How do I transform the values of an accumulator [Hough Transformation] back to a line on a canvas?

I am trying to detect the lines within an image using the Hough Transformation. Therefore I first create the accumulator like this:
from math import hypot, pi, cos, sin
from PIL import Image
import numpy as np
import cv2 as cv
import math
def hough(img):
thetaAxisSize = 460 #Width of the hough space image
rAxisSize = 360 #Height of the hough space image
rAxisSize= int(rAxisSize/2)*2 #we make sure that this number is even
img = im.load()
w, h = im.size
houghed_img = Image.new("L", (thetaAxisSize, rAxisSize), 0) #legt Bildgroesse fest
pixel_houghed_img = houghed_img.load()
max_radius = hypot(w, h)
d_theta = pi / thetaAxisSize
d_rho = max_radius / (rAxisSize/2)
#Accumulator
for x in range(0, w):
for y in range(0, h):
treshold = 255
col = img[x, y]
if col >= treshold: #determines for each pixel at (x,y) if there is enough evidence of a straight line at that pixel.

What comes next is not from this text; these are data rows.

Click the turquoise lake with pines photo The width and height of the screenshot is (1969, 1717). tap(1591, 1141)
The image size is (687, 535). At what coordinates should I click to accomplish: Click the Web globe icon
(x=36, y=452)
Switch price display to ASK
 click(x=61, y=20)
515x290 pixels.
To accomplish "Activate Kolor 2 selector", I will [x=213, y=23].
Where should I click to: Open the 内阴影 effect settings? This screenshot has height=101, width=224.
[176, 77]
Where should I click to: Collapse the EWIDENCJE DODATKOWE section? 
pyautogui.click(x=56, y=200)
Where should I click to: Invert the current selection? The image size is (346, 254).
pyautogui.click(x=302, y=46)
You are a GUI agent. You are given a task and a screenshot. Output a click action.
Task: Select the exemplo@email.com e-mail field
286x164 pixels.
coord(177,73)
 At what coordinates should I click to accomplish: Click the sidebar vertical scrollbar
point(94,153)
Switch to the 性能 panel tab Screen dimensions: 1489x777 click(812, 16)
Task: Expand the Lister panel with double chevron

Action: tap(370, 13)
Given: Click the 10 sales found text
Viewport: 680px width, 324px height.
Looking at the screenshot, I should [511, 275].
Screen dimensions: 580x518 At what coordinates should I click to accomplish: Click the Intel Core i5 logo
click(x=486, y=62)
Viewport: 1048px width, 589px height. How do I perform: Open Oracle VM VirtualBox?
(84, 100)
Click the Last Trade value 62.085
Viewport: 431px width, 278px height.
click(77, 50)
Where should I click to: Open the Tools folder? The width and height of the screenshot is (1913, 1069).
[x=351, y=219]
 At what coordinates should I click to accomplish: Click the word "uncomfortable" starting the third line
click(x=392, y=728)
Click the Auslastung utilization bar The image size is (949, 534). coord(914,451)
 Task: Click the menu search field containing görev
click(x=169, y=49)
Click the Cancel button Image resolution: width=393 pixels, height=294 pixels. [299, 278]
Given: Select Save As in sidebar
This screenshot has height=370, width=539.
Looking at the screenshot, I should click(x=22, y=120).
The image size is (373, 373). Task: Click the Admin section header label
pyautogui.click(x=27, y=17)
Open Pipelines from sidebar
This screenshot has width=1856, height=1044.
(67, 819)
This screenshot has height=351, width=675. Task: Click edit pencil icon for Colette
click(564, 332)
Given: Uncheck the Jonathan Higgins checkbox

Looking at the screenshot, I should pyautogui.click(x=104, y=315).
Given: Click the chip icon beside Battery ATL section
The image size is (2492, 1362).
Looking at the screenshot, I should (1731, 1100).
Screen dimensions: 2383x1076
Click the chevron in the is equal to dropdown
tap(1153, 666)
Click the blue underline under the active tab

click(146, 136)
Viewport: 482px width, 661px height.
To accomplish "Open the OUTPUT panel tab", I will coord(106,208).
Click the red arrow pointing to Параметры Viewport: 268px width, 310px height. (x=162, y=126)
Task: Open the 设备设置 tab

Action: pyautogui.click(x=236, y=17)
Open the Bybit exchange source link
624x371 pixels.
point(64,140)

for vx in range(0, thetaAxisSize):
theta = d_theta * vx #angle between the x axis and the line connecting the origin with that closest point.
rho = x*cos(theta) + y*sin(theta) #distance from the origin to the closest point on the straight line
vy = rAxisSize/2 + int(rho/d_rho+0.5) #Berechne Y-Werte im hough space image
pixel_houghed_img[vx, vy] += 1 #voting
return houghed_imgcode here
And then call the function like this:
im = Image.open("img3.pgm").convert("L")
houghed_img = hough(im)
houghed_img.save("ho.bmp")
houghed_img.show()
The result seems to be okay:
So here comes the problem. I know want to find the top 3 highest values in the hough space and transform it back to 3 lines. The highest values should be the strongest lines.
Therefore I am first looking for the highest values within the pixel array and take the X and Y values of the maxima I found. From my understading this X and Y values are my rho and theta. I finding the maxima like this:
def find_maxima(houghed_img):
w, h = houghed_img.size
max_radius = hypot(w, h)
pixel_houghed_img = houghed_img.load()
max1, max2, max3 = 0, 0, 0
x1position, x2position, x3position = 0, 0, 0
y1position, y2position, y3position = 0, 0, 0
rho1, rho2, rho3 = 0, 0, 0
theta1, theta2, theta3 = 0, 0, 0
for x in range(1, w):
for y in range(1, h):
value = pixel_houghed_img[x, y]
if(value > max1):
max1 = value
x1position = x
y1position = y
rho1 = x
theta1 = y
elif(value > max2):
max2 = value
x2position = x
x3position = y
rho2 = x
theta2 = y
elif(value > max3):
max3 = value
x3position = x
y3position = y
rho3 = x
theta3 = y
print('max', max1, max2, max3)
print('rho', rho1, rho2, rho3)
print('theta', theta1, theta2, theta3)
# Results of the print:
# ('max', 255, 255, 255)
# ('rho', 1, 1, 1)
# ('theta', 183, 184, 186)
return rho1, theta1, rho2, theta2, rho3, theta3
And now I want to use this rho and theta values to draw the detected lines. I am doing this with the following code:
img_copy = np.ones(im.size)
rho1, theta1, rho2, theta2, rho3, theta3 = find_maxima(houghed_img)
a1 = math.cos(theta1)
b1 = math.sin(theta1)
x01 = a1 * rho1
y01 = b1 * rho1
pt11 = (int(x01 + 1000*(-b1)), int(y01 + 1000*(a1)))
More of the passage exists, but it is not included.